In addition to the electrochemical studies, the located spin density for the complexes prepared here was studied by electron paramagnetic resonance (EPR). Their spectra were recorded in anhydrous acetonitrile containing 0.1 M [n-Bu4N]ClO4 at 100 K (Table S4, ESI). As shown in Fig. 2(b), all complexes except C2 (Fig. S23d, ESI) exhibited a silent signal before oxidation pointing to the preservation of an antiferromagnetic behavior for the CuIICuII species. However, the C1·(X)2 family showed X-band signals after electrochemically passing a charge of ca. 0.16 C (Fig. S22, ESI) corresponding to mono-oxidation from CuIICuII to CuIICuIII (Fig. 2(b)) for half of the complexes in solution. Interestingly, after simulating their monooxidized EPR spectra (Fig. S23, ESI), we inferred that the three oxidized complexes exhibited a localized mixed-valent CuIICuIII behaviour at 100 K. Furthermore, the small variations observed in such EPR spectra for the three monooxidized complexes suggest an influence related to the presence of solvent and anion molecules through non-covalent interactions (2nd sphere effects).

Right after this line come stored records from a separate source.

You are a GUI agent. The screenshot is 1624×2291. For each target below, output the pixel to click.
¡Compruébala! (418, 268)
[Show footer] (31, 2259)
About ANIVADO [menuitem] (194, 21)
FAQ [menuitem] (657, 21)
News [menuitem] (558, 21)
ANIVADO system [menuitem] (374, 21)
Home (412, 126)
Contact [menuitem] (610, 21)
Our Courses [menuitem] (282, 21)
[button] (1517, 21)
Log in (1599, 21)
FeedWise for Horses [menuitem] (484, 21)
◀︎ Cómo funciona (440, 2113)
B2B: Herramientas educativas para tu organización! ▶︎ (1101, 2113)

In summary, we have demonstrated that the anions present in dicopper(II,II) complexes bearing a naphthyridine scaffold are able to bend the latter decreasing both σ-donating and π-accepting electronic properties, while establishing non-covalent interactions (hydrogen bonding, anion–π, O⋯C–H, C–H⋯π, B–F⋯H–C, S–O⋯C–H and C–F⋯H–C). Additionally, the presence of molecular pockets of dissimilar nature allows the accommodation of substrates like solvent molecules, a key step towards the development of a catalyst. Under this scenario, the anion nature dictates the availability of a pocket for a selected substrate. This was reflected in CuIII/CuII oxidation potentials ranging from 1.36, 1.57 and 1.63 V vs. Fc+/0 and matched with the increasing hydrophobic characters for the ClO4, BF4 and OTf anions, respectively, in [nBu4N]ClO4/CH3CN. Moreover, OTf led to the activation and promotion of Csp3–Npyrazole bond cleavage through non-covalent interactions (Scheme S2, ESI).

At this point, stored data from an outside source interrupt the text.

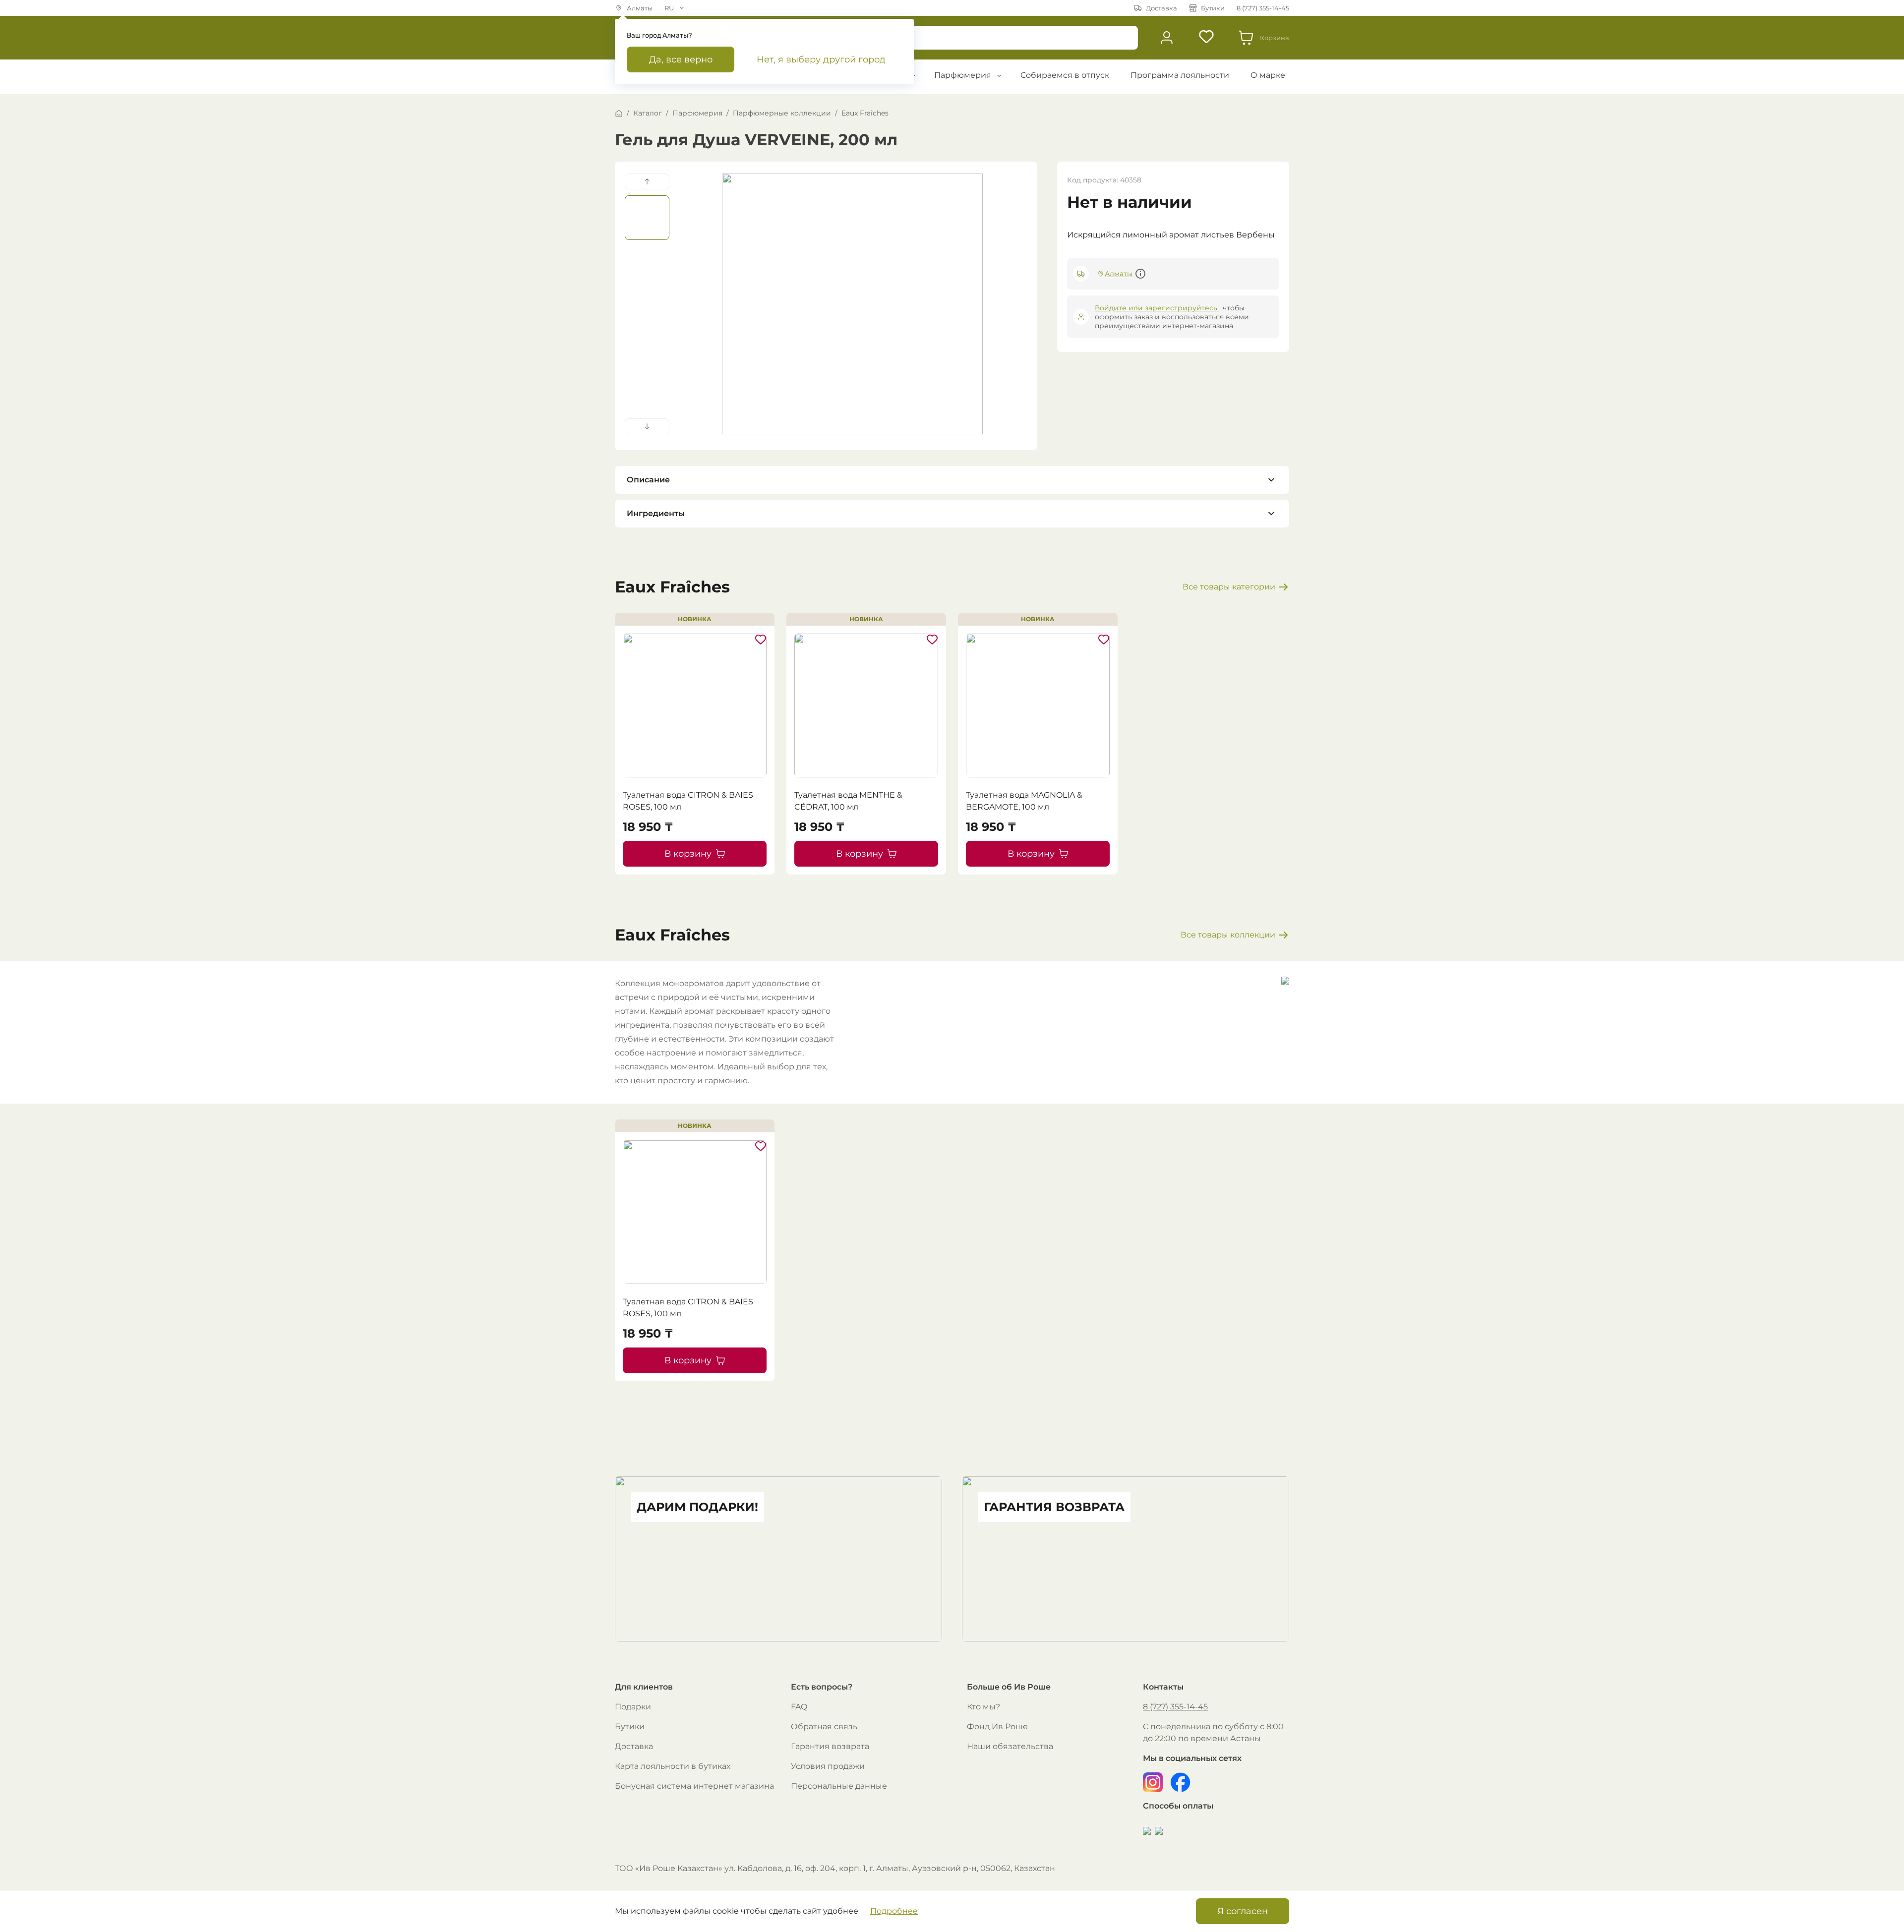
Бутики (630, 1726)
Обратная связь (824, 1726)
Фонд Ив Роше (997, 1726)
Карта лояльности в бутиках (672, 1766)
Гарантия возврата (830, 1746)
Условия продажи (828, 1766)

To the best of our knowledge, this work represents a unique scenario where non-covalent interactions have been successfully unraveled. This evidence provides a fresh set of guidelines for the design and applicability of novel catalysts, showcasing the significance of these subtle forces, which should not be overlooked. These forces can persist and actively participate in solution reactions. Further investigations in the near future are expected to delve into the role of the anion in C–H oxidation/oxygenation reactions.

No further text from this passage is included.